**Supplied data**
* * * * * * *
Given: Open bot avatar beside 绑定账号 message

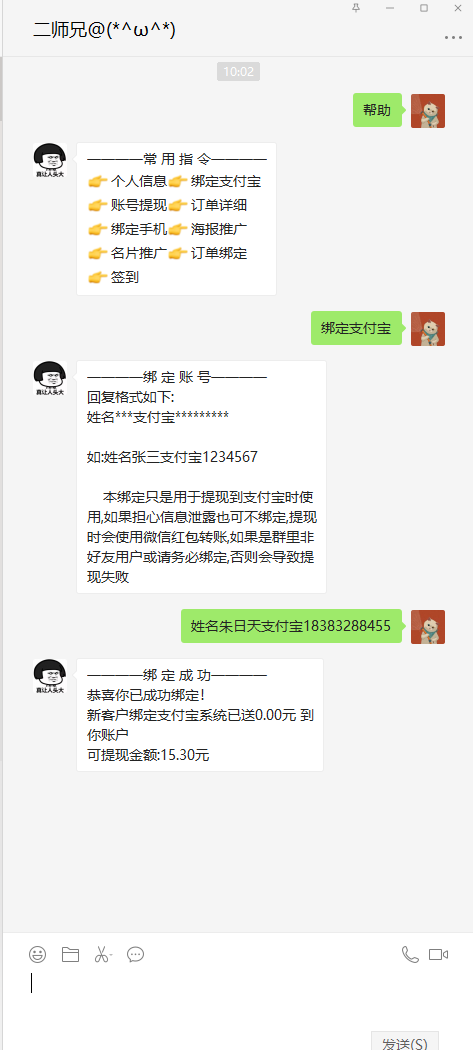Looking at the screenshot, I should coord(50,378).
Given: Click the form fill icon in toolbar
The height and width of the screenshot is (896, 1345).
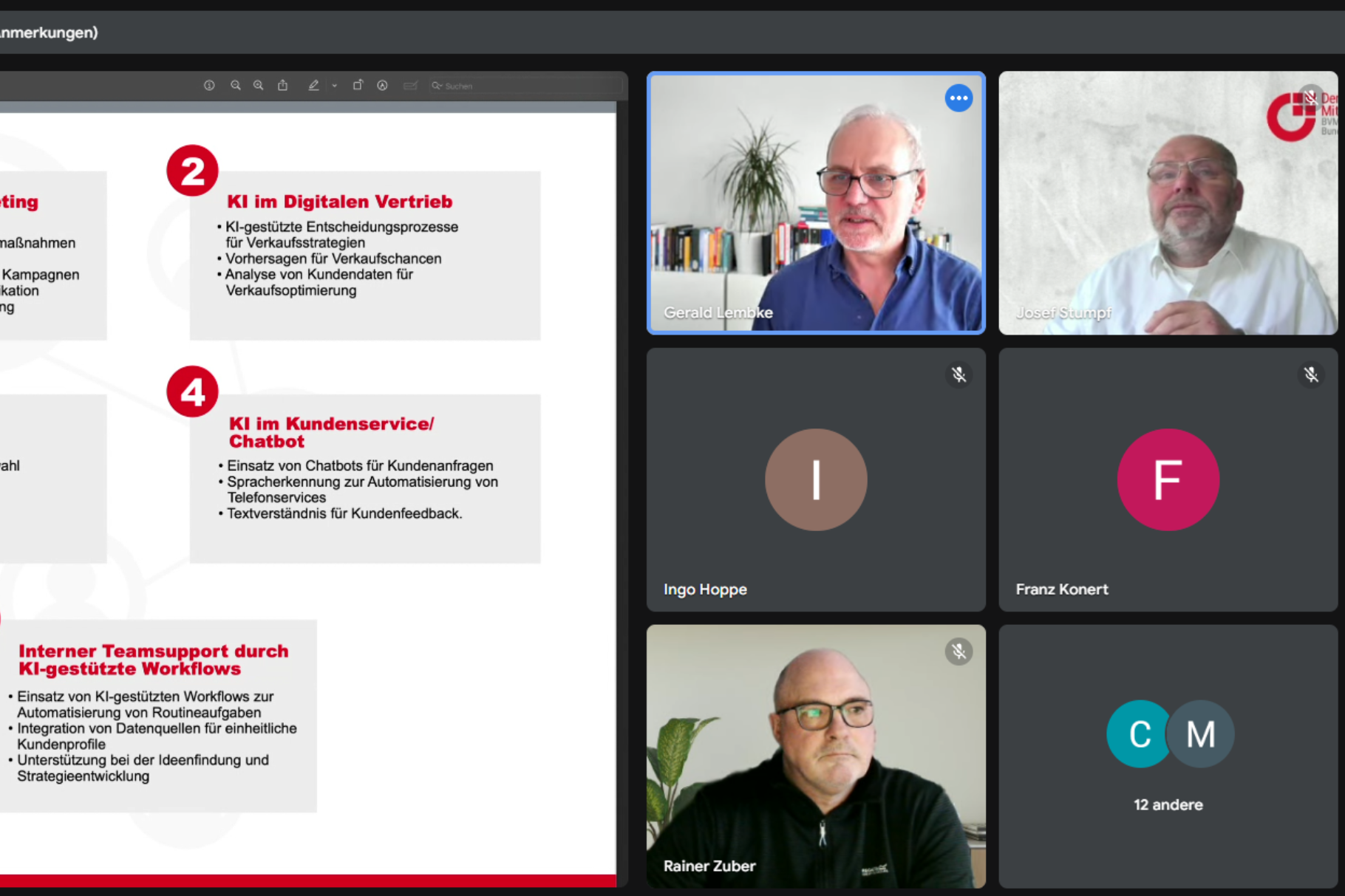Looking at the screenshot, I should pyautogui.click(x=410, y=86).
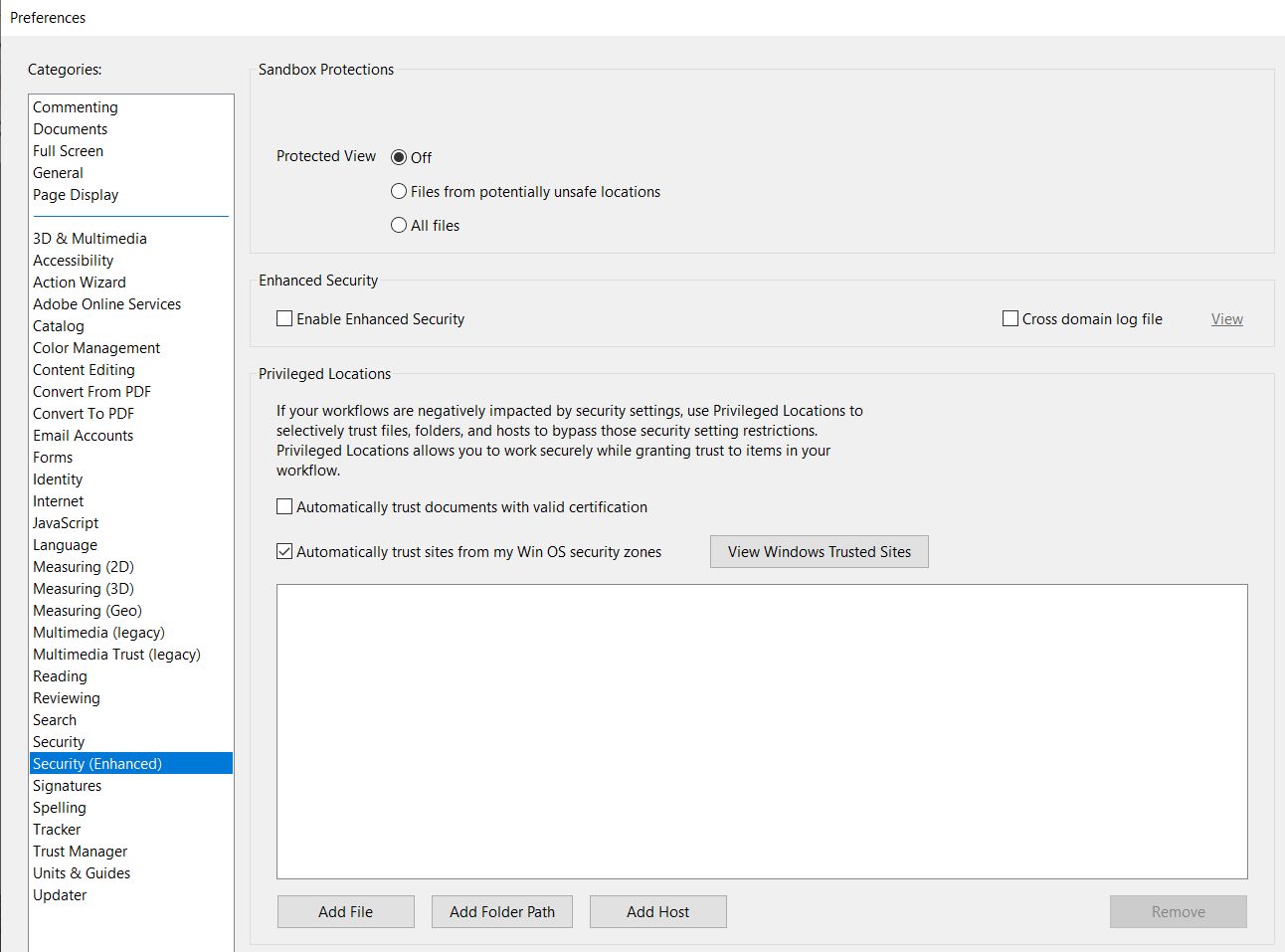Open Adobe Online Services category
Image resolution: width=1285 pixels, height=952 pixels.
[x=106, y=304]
* * * * * * *
**Your goal**
Your answer is an exact copy of the records above, stripped of pictures.

**Solution for this task**
Given: Open bot avatar beside 绑定账号 message

Looking at the screenshot, I should coord(50,378).
Given: Click the form fill icon in toolbar
The height and width of the screenshot is (896, 1345).
Looking at the screenshot, I should pyautogui.click(x=410, y=86).
Open Adobe Online Services category
Image resolution: width=1285 pixels, height=952 pixels.
[x=106, y=304]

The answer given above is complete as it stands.